Let Ugandan officials not be fooled, the world is watching

Sunday August 26 2018



Victoria Nyeko

Victoria Nyeko  

By Victoria Nyeko

The violent arrest in Arua Town and torture of Kyadondo East MP Robert Kyagulanyi Ssentamu, aka Bobi Wine, continues to attract international media attention.
Mr Kyagulanyi and 32 others were arrested in an operation by police and the army that left the MP’s driver, Yasin Kawuma, dead.
According to Mr Robert Amsterdam, an international lawyer hired by Bobi Wine, “Mr Kyagulanyi’s arrest was not only a politically motivated act of repression, but furthermore he has since been subjected to inhuman and horrific acts of torture by the Ugandan security services from which it is possible he may never recover, furthermore, this outrageous and reprehensible act of State aggression – an episode not seen since the days of Idi Amin – requires a robust and broad response from the international community to secure his safety and to bring his torturers to account.”
This week, the government of Uganda deployed the army and police on the streets of Kampala and other major towns to manage protestors who were demanding for Bobi Wine’s release. Unfortunately, UPDF soldiers started violently attacking and torturing civilians, including journalists in broad daylight.
The previously created impression of Uganda’s professional and disciplined army quickly disappeared as innocent Ugandans where beaten. A man in a white, blood-stained T-shirt lay dead on the street after being shot.
The visual images of tortured civilians and accounts of gruesome acts of violence meted out by security agents caused disbelief, shock and horror.
According to the Chief of Defence Forces, Gen David Muhoozi, the arrest and punishment of soldiers who brutalised and harassed journalists who were covering a joint security operation against protestors has been ordered and is imminent.
Locally, most peaceful Ugandans feel powerless to show government their displeasure at the recent violent events, but the international community seems to be in a stronger position to act.
A strongly worded and similarly crafted statement from the United States of American (USA) and European Union to government of Ugandan jointly condemning the acts of gross human rights violations and torture indirectly implies that there could be serious consequences in failure to stop human rights abuse. The possibility does exist in travel bans, personal and financial repercussions.
In 2008, Sergei Magnitsky, a Russian accountant, was arrested by his government for exposing a tax scam involving government officials in which the officials had defrauded the Russian taxpayers of $230 million. He was tortured, denied medical attention and found dead in Moscow’s Matrosskaya Tishina prison in 2009.
In 2012, the US Congress passed the Magnitsky Act into law, imposing sanctions on Russian officials believed to be involved in Magnitsky’s death.
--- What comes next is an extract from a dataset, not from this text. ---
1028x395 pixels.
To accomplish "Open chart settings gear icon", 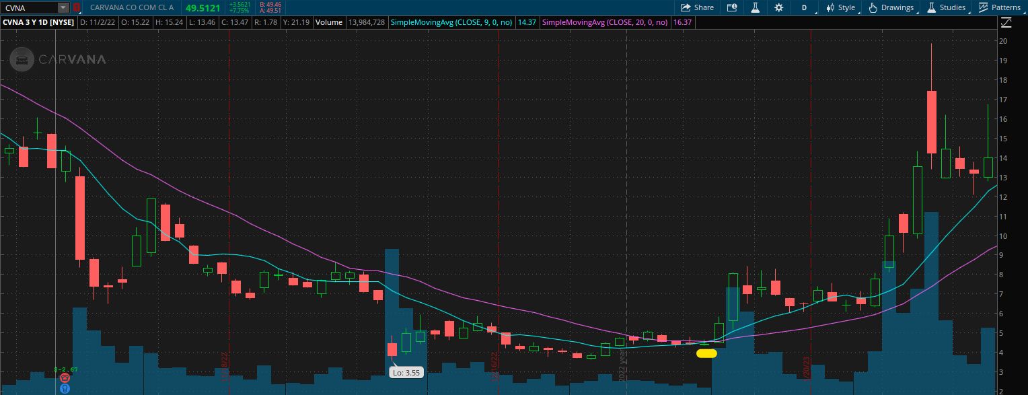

In 2018 in Helsinki, Russian president Vladimir Putin, while standing next to his US counterpart Donald President Trump, named the Magnitsky Act as the biggest threat to his regime.
In special areas of cooperation, the US and EU also imposed sanctions on former president of Gambia Yahya Jammeh and other government officials who ran death squads known as “the Junglers” who terrorised and killed political foes, including religious leaders and journalists from 1994 to 2017.
The Magnitsky Act for human rights violations and torture could easily catch up with Ugandan high ranking officials. While some officials and MPs are quietly enjoying foreign travel per diems in the tune of $1,000 (Shs3.7 million) per day, they should stand warned that this freedom could be cut short should they continue violating rights of Ugandans.